Pourquoi le risque de change opérationnel concerne presque toutes les PME suisses
Le franc suisse (CHF) est une devise forte et stable, mais cela ne protège pas automatiquement les PME qui achètent des matières premières en euros, vendent des services en dollars ou paient des licences logicielles en livres sterling. Le risque de change opérationnel — également appelé risque de transaction — apparaît lorsque les coûts et les revenus sont libellés dans des devises différentes de celle de comptabilisation, ou lorsque les encaissements et les paiements interviennent à des moments différents de la fixation du prix.

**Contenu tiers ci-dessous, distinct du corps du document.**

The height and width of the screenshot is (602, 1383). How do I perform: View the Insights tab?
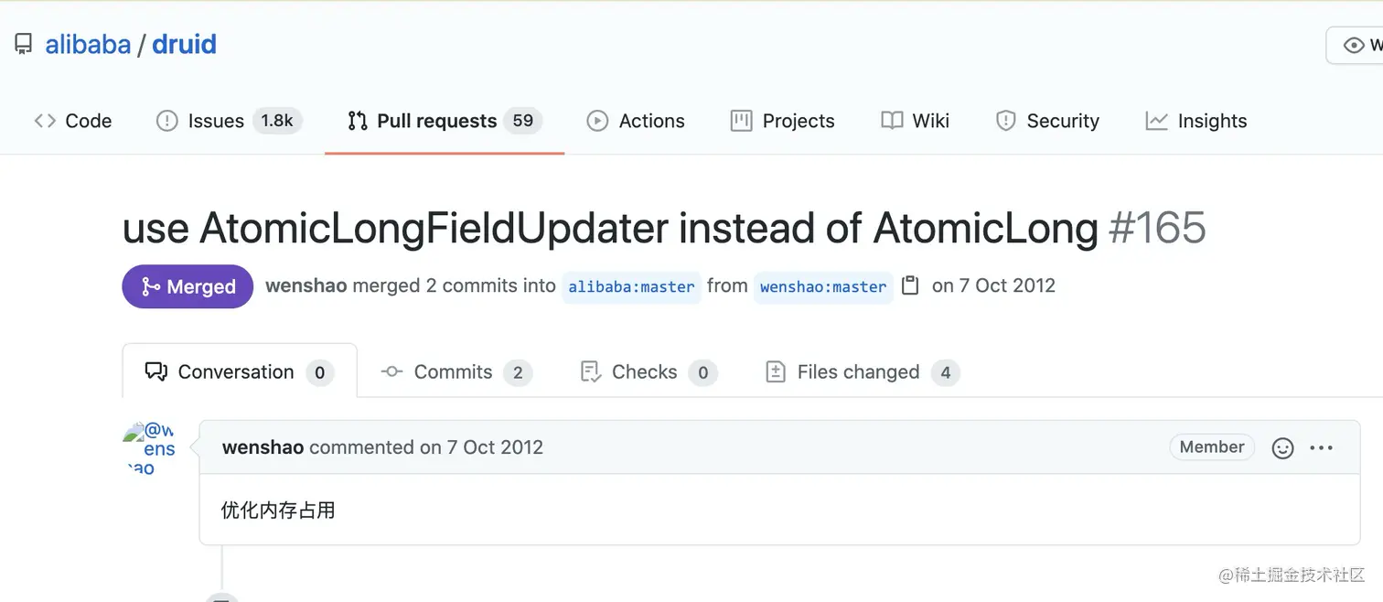pos(1196,121)
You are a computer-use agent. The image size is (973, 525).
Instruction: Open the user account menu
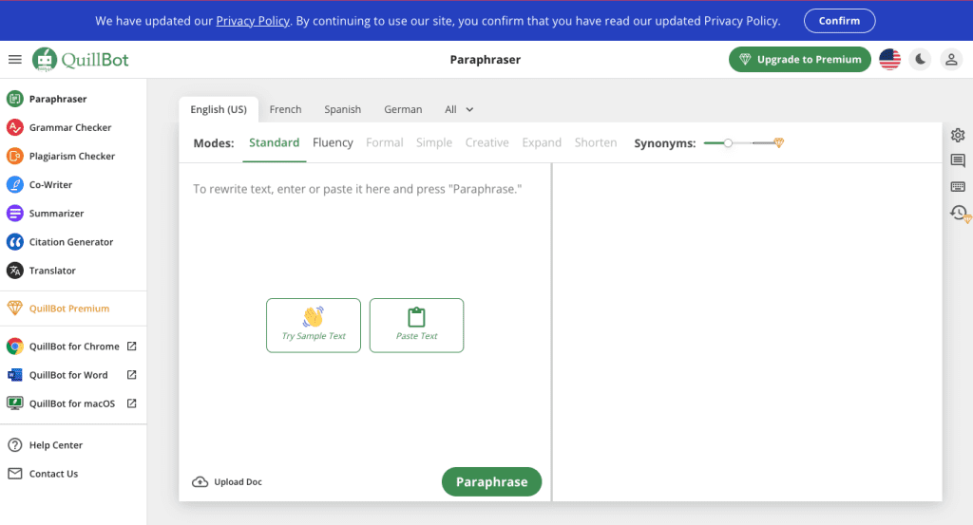pos(950,60)
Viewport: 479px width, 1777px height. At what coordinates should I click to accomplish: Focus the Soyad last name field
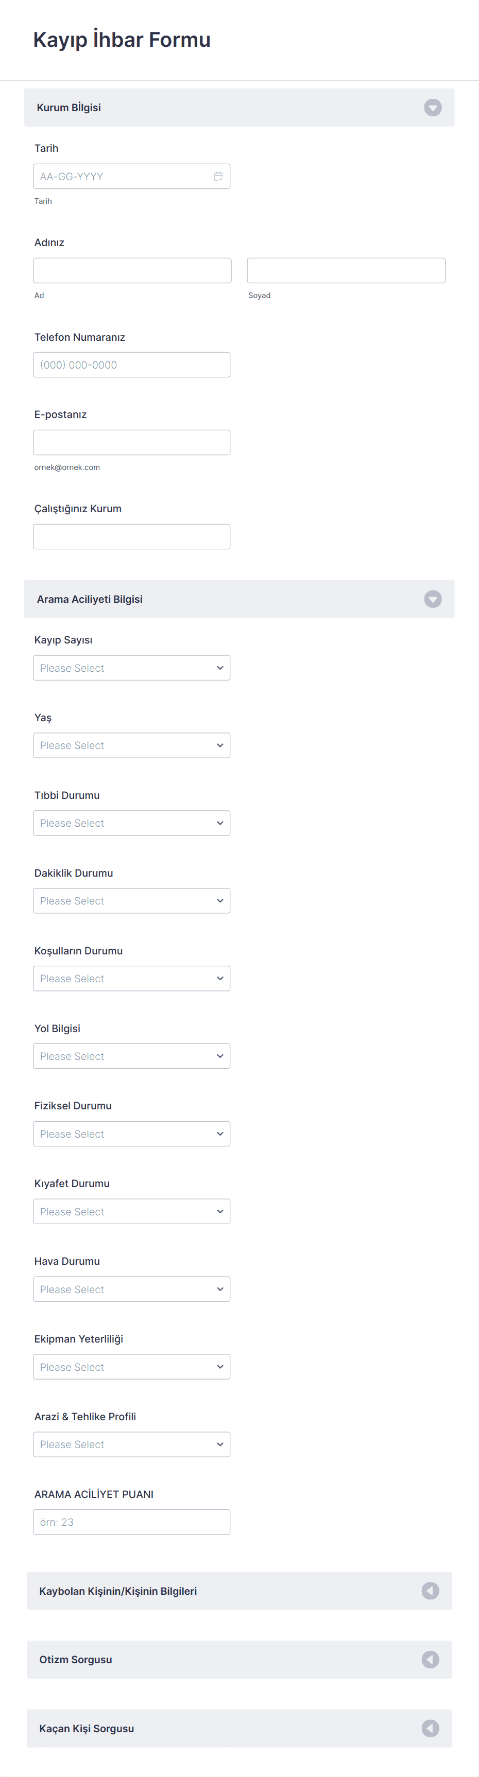[346, 270]
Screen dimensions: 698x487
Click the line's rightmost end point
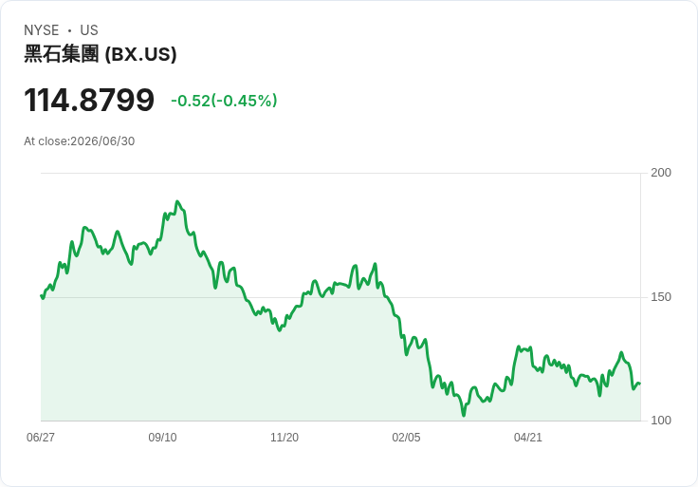tap(640, 384)
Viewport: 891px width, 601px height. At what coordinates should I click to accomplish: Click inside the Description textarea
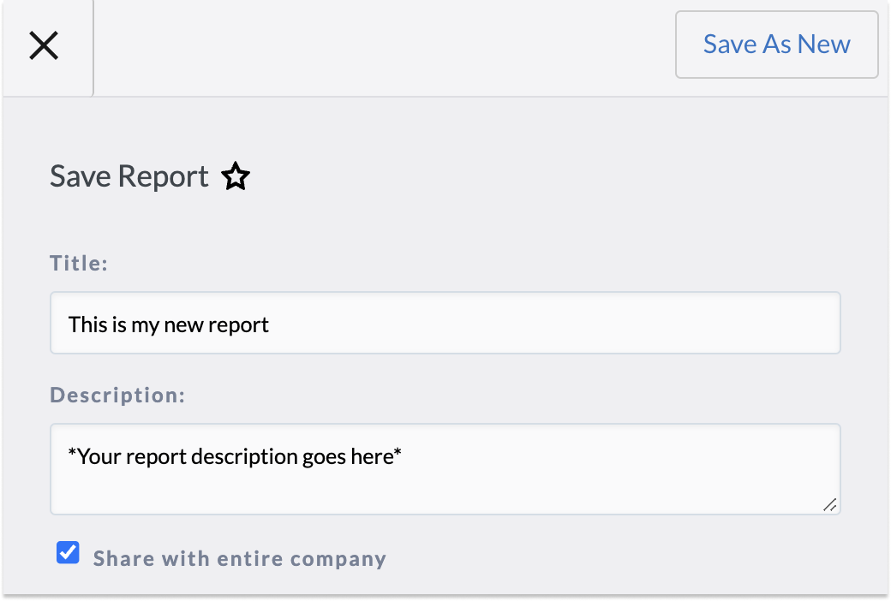click(446, 467)
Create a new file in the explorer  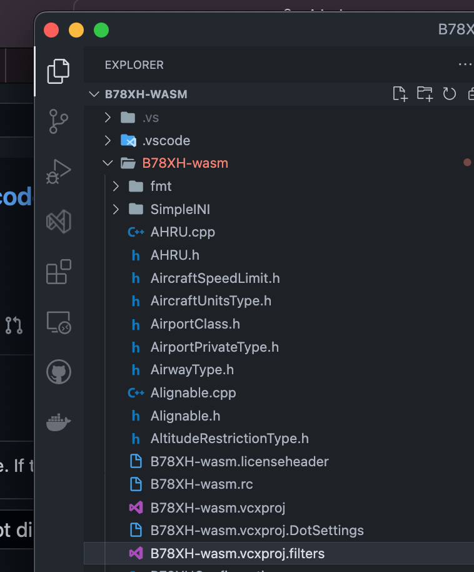point(400,94)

Contrairement au risque de change financier (lié aux prêts ou aux investissements en devises étrangères), le risque opérationnel affecte directement la marge brute de chaque opération commerciale. Un affaiblissement du CHF de 3 % sur un achat en EUR équivalent à CHF 200'000 peut éroder CHF 6'000 de marge — sans que le volume des ventes change d'un iota.
Ce guide explique comment identifier l'exposition aux devises dans les opérations courantes, en quantifier l'impact économique et définir une politique de gestion du change adaptée à la taille et au profil de risque d'une PME suisse, avec des références à la comptabilisation selon les normes suisses (Swiss GAAP FER).

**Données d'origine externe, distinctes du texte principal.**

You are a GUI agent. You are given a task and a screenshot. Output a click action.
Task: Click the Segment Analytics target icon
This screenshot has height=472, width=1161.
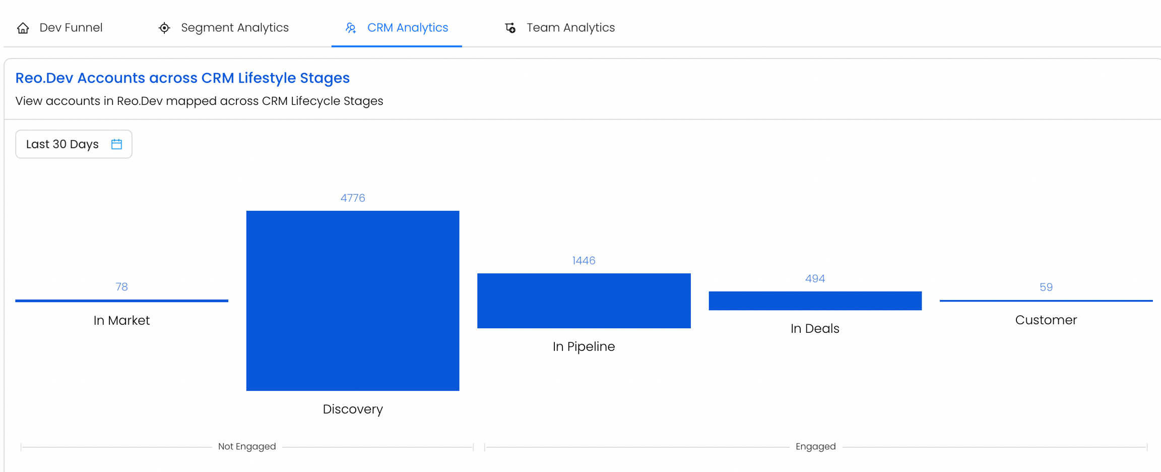(164, 28)
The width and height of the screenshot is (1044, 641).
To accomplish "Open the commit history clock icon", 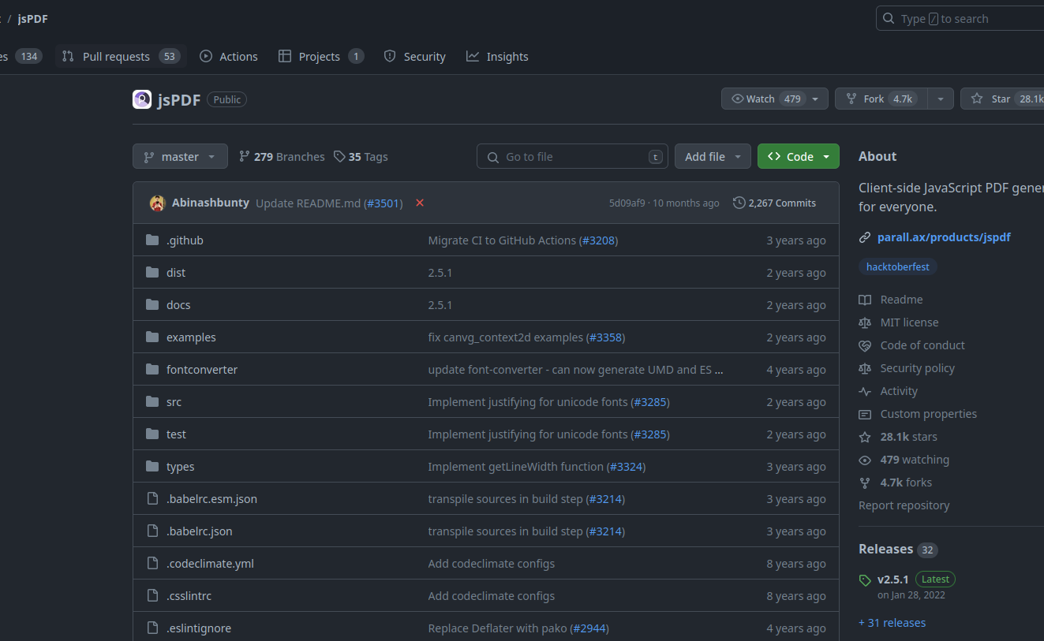I will coord(739,203).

Où se cache l'exposition aux devises
Le risque opérationnel ne concerne pas uniquement les entreprises exportatrices. Dans la pratique suisse, l'exposition apparaît dans au moins quatre situations récurrentes :
Achats en devises étrangères
Matières premières, composants, marchandises ou services facturés en EUR, USD ou GBP. Le coût en CHF varie entre la commande, la réception des marchandises et le paiement — souvent avec un écart de plusieurs semaines ou mois.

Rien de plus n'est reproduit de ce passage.